How to use this exemplar to improve practice

These approaches and strategies are designed to support educators to consider how they can measure the impact of their interventions and provide data to inform continuous improvement.

It also allows educators to form collaborative networks to take forward changes they want to make and measure impact as they go.  Practical examples of how to do this are contained in the guide as well as in the Balgay Hill Nursery School Assess Plan Do Review Recording Sheet.

Improvement questions

  • How might you use collaborative action research models to identify what works and what aspects need to change ?
  • How do you currently measure the impact of interventions to support children in your school/setting?
  • How reliable is your evidence in demonstrating that the approaches taken in your context are improving outcomes for learners?
  • What capacity do you have to support Collaborative Action Research and how would you access support to take it forward?

Download(s)

Word file: A Guide to Collaborative Action Research - Dundee EPS

PowerPoint file: Action Research - Jill Nixon, DEPS

Word file: Balgay Hill Nursery School - APDR recording sheet

What was done?

The Educational Psychology Service in Dundee produced guidance for schools in the use of CAR to support the attainment challenge. This was supported by a series of CLPL twilight sessions to provide further support for school staff. Individual Educational Psychologists then followed this up with support for their allocated schools with a particular focus of areas they wanted to change.

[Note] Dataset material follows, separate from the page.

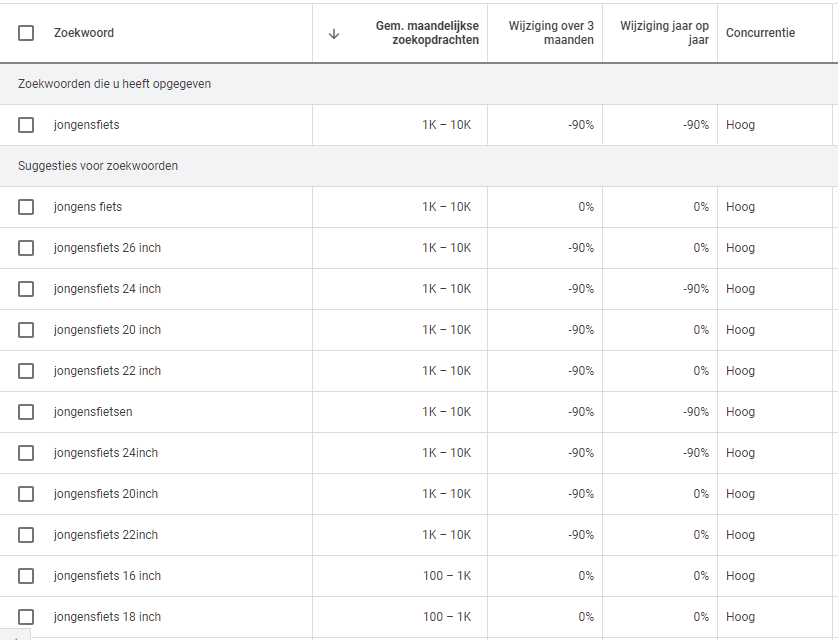Select the jongensfiets 24 inch checkbox
The height and width of the screenshot is (640, 838).
26,289
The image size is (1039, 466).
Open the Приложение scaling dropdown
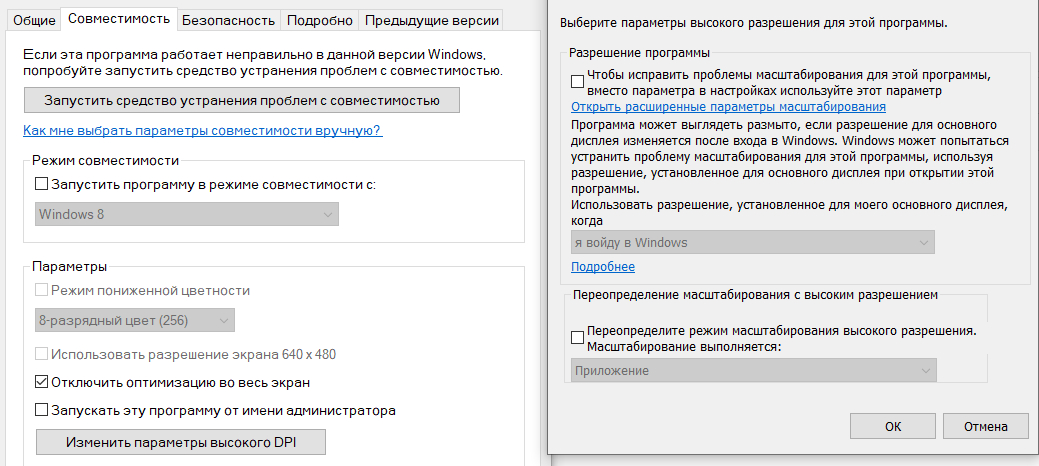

Balgay Hill Nursery School used the Assess Plan Do Review Recording Sheet contained within this guide to support them in developing a shared vision and values, improve staff skills, knowledge and awareness of the principles of listening and increase the involvement of children and families in planning and reviewing learning.

Why?

Research tells us that CAR is a successful approach to improving outcomes for learners and has been highlighted by Education Scotland as a methodology to help practitioners measure impact as they go. It supports practitioners to plan and review their work in a systematic way in order that they can make informed, evidence based decisions about what to do more of and what to change. Dundee have therefore embraced this as a valuable approach to addressing the attainment gap.

​What was the impact?

CAR which can include the cycle of Assess, Plan, Do, Review (APDR) or Plan, Do, Study, Act (PDSA) has been used to gather evidence of the impact of Dundee’s approaches to supporting literacy, numeracy and health and wellbeing including nurture. Some early improvements can be identified. Staff are beginning to report improved engagement with learning and children being better able to self-regulate.

In Balgay Hill Nursery School, they have used the Assess Plan Do Review Recording Sheet to support them in developing children’s planning conversations and have found that it has helped them to document learning and experiences in different ways, as well as increasing staff understanding of children and how they can be more involved in the planning process.